As demand for spare parts increases, airlines and private aircraft owners put more pressure on aftermarket service providers to reduce their prices. Also, increasing environmental concerns, the cost of raw materials, and... [ view full abstract ]

As demand for spare parts increases, airlines and private aircraft owners put more pressure on aftermarket service providers to reduce their prices. Also, increasing environmental concerns, the cost of raw materials, and government regulations for conservation of energy and natural resources, landfill reduction, pollution reduction, and creating high quality new jobs , have resulted in companies striving to reduce their waste materials. Remanufacturing is one of the approaches used to achieve these goals. Remanufacturing is “a process of recapturing the value added to the material when a product was first manufactured”.
In this study, a mathematical programming model is proposed to formulate a closed-loop network where remanufacturing of customer owned components and transforming of defective components are allowed. Each product is made by assembling different components. Defective components could be sent for repairs or transforming. At each overhaul or repair stage, the product is disassembled, components are cleaned and inspected.

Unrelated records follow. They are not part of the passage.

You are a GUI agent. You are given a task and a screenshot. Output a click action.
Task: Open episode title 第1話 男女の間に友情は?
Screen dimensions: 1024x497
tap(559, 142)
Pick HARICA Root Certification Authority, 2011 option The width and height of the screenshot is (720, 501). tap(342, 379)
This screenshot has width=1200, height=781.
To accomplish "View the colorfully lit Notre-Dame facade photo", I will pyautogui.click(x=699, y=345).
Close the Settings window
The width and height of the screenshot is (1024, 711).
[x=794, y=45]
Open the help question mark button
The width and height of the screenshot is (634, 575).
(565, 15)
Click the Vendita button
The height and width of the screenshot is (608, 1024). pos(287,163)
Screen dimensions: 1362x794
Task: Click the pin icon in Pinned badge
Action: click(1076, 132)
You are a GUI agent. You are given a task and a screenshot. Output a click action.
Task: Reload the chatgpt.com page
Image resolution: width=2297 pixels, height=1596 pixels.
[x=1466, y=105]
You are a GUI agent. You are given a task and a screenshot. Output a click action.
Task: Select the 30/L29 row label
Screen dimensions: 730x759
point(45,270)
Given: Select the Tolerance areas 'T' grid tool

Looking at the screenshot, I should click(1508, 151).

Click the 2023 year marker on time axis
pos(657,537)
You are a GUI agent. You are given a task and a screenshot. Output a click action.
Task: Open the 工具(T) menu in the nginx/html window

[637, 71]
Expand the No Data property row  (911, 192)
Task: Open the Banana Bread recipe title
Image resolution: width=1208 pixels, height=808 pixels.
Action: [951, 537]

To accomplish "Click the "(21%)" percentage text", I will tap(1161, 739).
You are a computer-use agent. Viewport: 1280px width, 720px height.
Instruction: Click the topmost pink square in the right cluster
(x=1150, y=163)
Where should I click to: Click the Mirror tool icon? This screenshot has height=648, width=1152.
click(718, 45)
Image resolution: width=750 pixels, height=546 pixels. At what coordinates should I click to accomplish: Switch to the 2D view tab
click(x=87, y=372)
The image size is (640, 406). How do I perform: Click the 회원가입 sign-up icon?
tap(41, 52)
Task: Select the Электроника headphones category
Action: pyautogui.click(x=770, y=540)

Components in good condition are put back to products (subject to approval of regulating authorities) and defective components are classified as: repairable, scrap, or suitable to be remanufactured. The model gives priority to spare component demand, that is, at each period demand for new and used spare components are satisfied first. If there are not enough used components, new components will be acquired. It is only then that production of final products starts from assembling the remaining new components. The model allows backlog in assembly of new products. Inventory of new and used components is measured at the end of each period. The objective is to maximize total profit, which is the revenue generated from the sale of final products, new spare components, used spare components, and revenue from repair and remanufacturing of customer owned components, minus the cost of manufacturing, repairs, remanufacturing, transforming and the corresponding set-up costs as well as inventory carrying costs and scrap costs. Inspection cost is considered as part of the processing cost. Assembly cost, material handling cost, and new product packaging cost are included in the aggregated cost. Major constraints are for set-up decision of each process; linking products and components; inventory level of components; linking defects and processes; as well as production capacity. Limited outsourcing is allowed for remanufacturing of customer owned disassembled components. A scenario-based analysis is conducted considering varying remanufacturing lead-time as well as various defect rates of disassembled components. Further analysis is conducted to reveal insight on effect of input variations on profit and amount of scraps.
Some of the findings are: 1) Inventory carrying cost per unit has a major effect on inventory cost but does not change inventory level (in units) significantly; 2) Increase in the cost of outsourced remanufacturing has the highest effect on profit, but does not change variables significantly; 3) increase in the upper bound of outsourced remanufacturing has a significant effect on variables.